◆ **THE PROBLEM**: Restate word for word only the lines from the one with "Codes, Cheats (75, 1472)" through the end of the records; no pictures belong in the copy.

■ ■ ■ ■

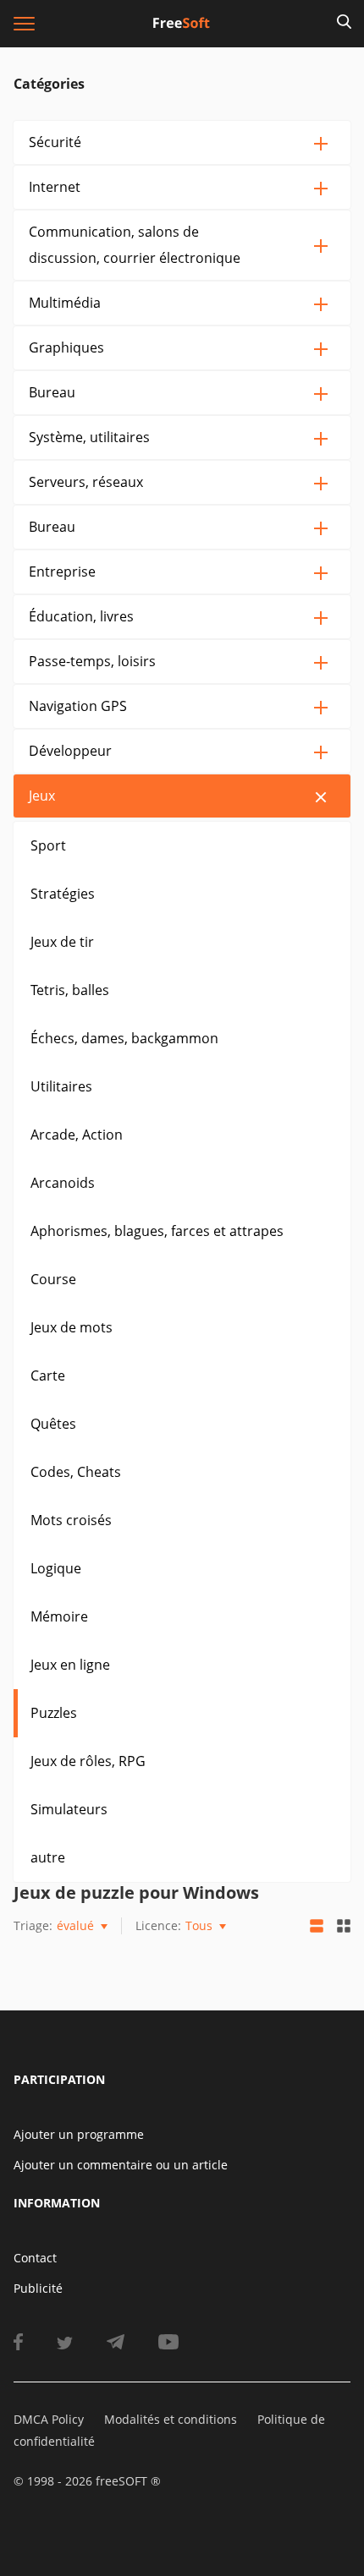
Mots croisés (71, 1520)
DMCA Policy (49, 2419)
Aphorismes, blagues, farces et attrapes (157, 1231)
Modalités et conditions (170, 2419)
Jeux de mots (71, 1327)
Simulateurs (69, 1809)
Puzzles (53, 1713)
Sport (48, 845)
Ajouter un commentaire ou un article (121, 2165)
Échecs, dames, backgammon (124, 1038)
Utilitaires (61, 1086)
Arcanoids (62, 1182)
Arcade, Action (76, 1134)
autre (47, 1857)
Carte (47, 1375)
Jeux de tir (62, 942)
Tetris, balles (69, 990)
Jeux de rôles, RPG (88, 1761)
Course (53, 1279)
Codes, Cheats (75, 1472)
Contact (35, 2258)
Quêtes (53, 1423)
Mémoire (59, 1616)
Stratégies (62, 893)
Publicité (38, 2288)
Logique (55, 1568)
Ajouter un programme (79, 2134)
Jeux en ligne (70, 1664)
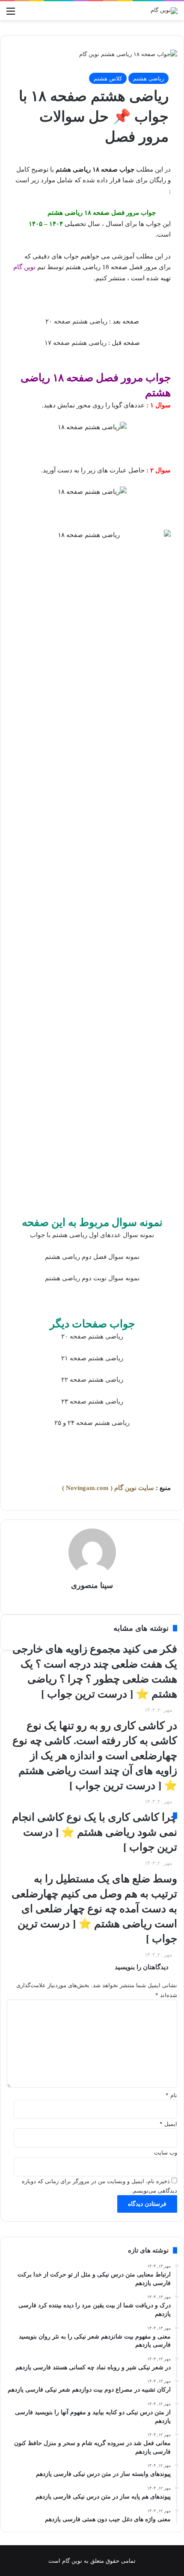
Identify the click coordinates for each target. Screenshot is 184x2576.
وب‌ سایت (165, 2152)
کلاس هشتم (108, 78)
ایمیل (168, 2123)
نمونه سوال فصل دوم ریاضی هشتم (92, 1256)
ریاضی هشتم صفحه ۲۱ (92, 1358)
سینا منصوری (92, 1585)
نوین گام (24, 267)
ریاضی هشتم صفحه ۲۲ (92, 1379)
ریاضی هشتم (148, 78)
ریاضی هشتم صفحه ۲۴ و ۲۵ (92, 1422)
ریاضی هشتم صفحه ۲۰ (76, 321)
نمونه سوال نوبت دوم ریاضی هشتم (92, 1278)
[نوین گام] (164, 10)
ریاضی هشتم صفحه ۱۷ (76, 342)
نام (171, 2095)
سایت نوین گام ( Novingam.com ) (108, 1487)
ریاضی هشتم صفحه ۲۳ (92, 1401)
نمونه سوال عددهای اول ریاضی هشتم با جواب (92, 1235)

■ ■ ■ ■

◆ **ANSWER SECTION**:
Codes, Cheats (75, 1472)
Contact (35, 2258)
Quêtes (53, 1423)
Mémoire (59, 1616)
Stratégies (62, 893)
Publicité (38, 2288)
Logique (55, 1568)
Ajouter un programme (79, 2134)
Jeux en ligne (70, 1664)
Identify the click coordinates for each target. Screenshot is 184x2576.
وب‌ سایت (165, 2152)
کلاس هشتم (108, 78)
ایمیل (168, 2123)
نمونه سوال فصل دوم ریاضی هشتم (92, 1256)
ریاضی هشتم صفحه ۲۱ (92, 1358)
سینا منصوری (92, 1585)
نوین گام (24, 267)
ریاضی هشتم صفحه ۲۲ (92, 1379)
ریاضی هشتم (148, 78)
ریاضی هشتم صفحه ۲۴ و ۲۵ (92, 1422)
ریاضی هشتم صفحه ۲۰ (76, 321)
نمونه سوال نوبت دوم ریاضی هشتم (92, 1278)
[نوین گام] (164, 10)
ریاضی هشتم صفحه ۱۷ (76, 342)
نام (171, 2095)
سایت نوین گام ( Novingam.com ) (108, 1487)
ریاضی هشتم صفحه ۲۳ (92, 1401)
نمونه سوال عددهای اول ریاضی هشتم با جواب (92, 1235)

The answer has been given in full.